Trey Edward Shults: I will say genre-wise I didn't really think about it differently. I wasn't like “because this is a horror movie I'm going to do it this way.” I don't even know if I see this as a horror movie. It's just my movie. Even Krisha, which I made for $30,000 at my mom's house, I wanted to feel like a movie, I wanted it to feel cinematic. Film grammar and technique is so hugely important to me. I'm obsessed with it. I don't even know where to begin, but especially for this movie it's very, very important. It's going to be that way with any movie I make.

Quint: Can you talk specifically about building tension? There's always a feeling of unease, which even big studio movies with all the resources in the world can't always capture. So, what's the secret?

Trey Edward Shults: It's everywhere in this movie. The filmmaking process... it comes from so many different aspects. It starts with the writing. These are real characters and there are stakes. The stakes are life and death. Hopefully you care about these people. From that simple life and death set up with real stakes you get so far.

Records
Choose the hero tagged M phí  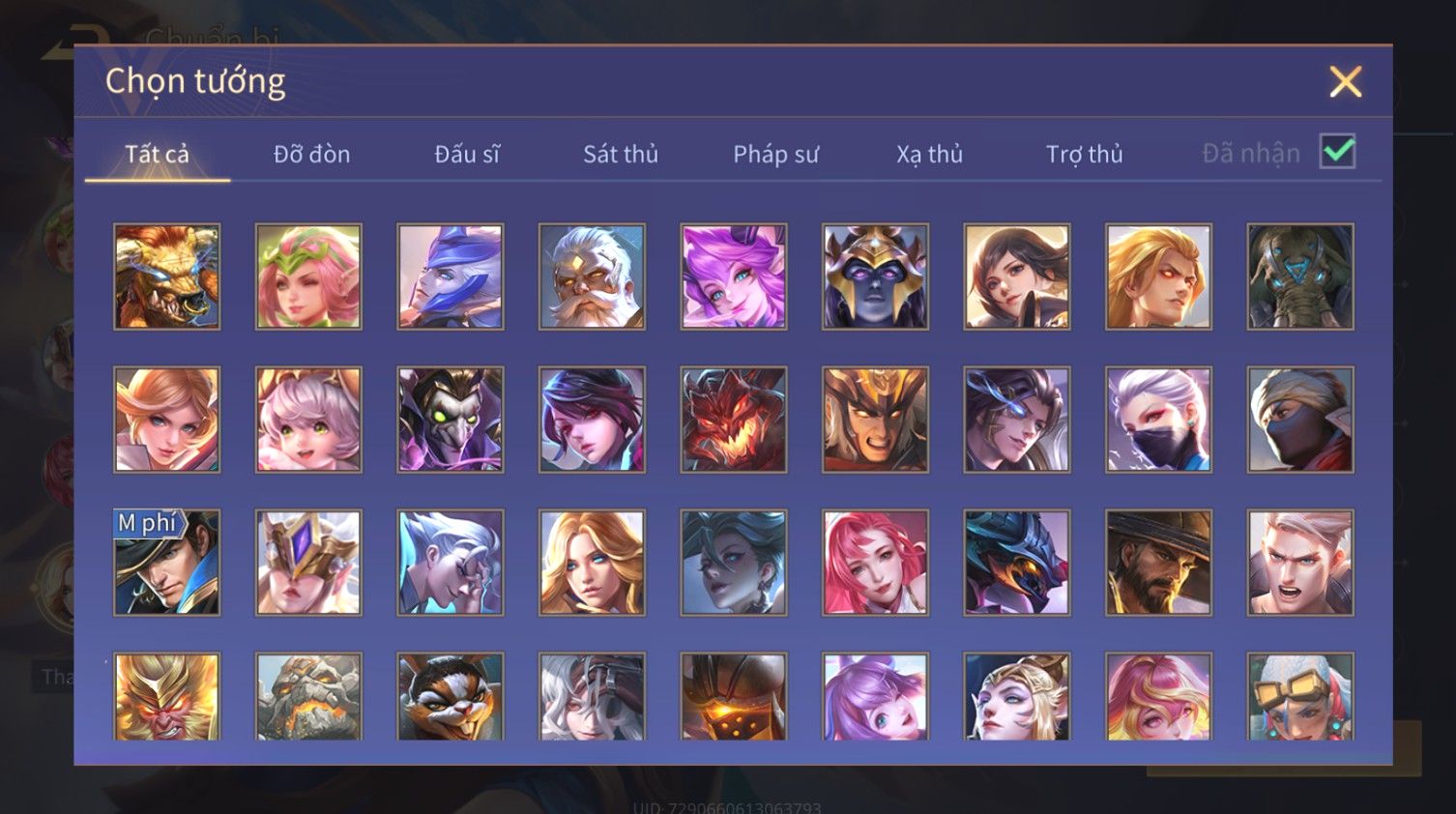(166, 563)
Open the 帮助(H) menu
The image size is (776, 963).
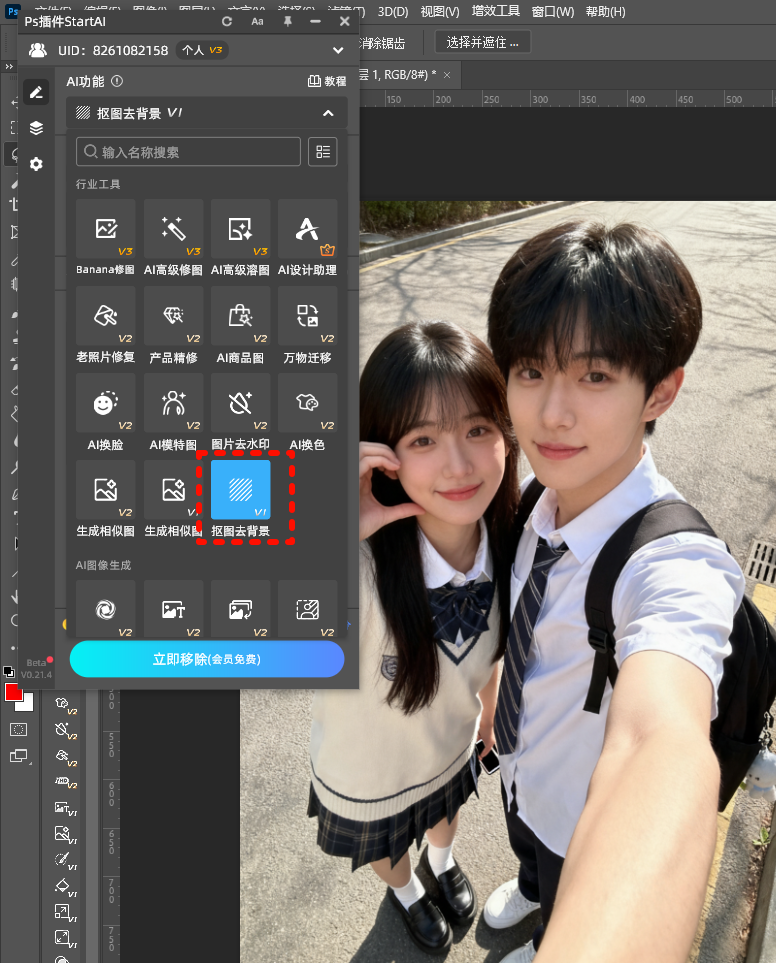click(605, 12)
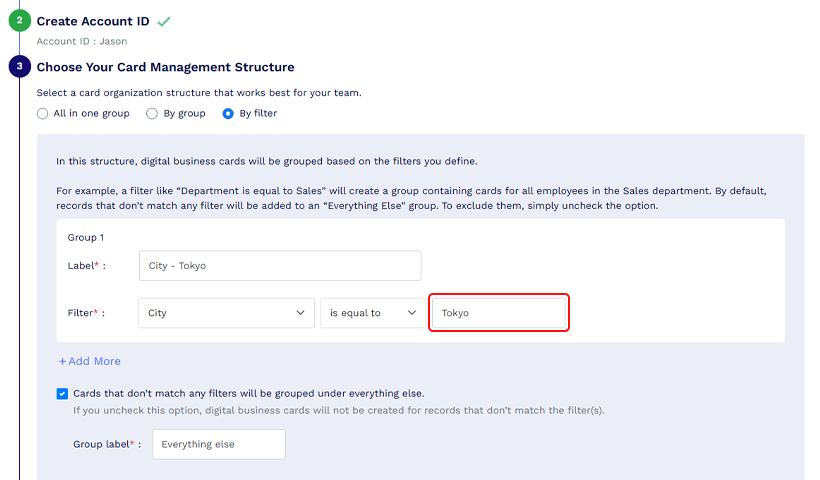Viewport: 820px width, 480px height.
Task: Click the 'Group 1' section label
Action: 86,237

What this task involves
Write out the passage of the filmmaker interview from "Quint: Can you" to "what's the secret?" word for word.

Response
Quint: Can you talk specifically about building tension? There's always a feeling of unease, which even big studio movies with all the resources in the world can't always capture. So, what's the secret?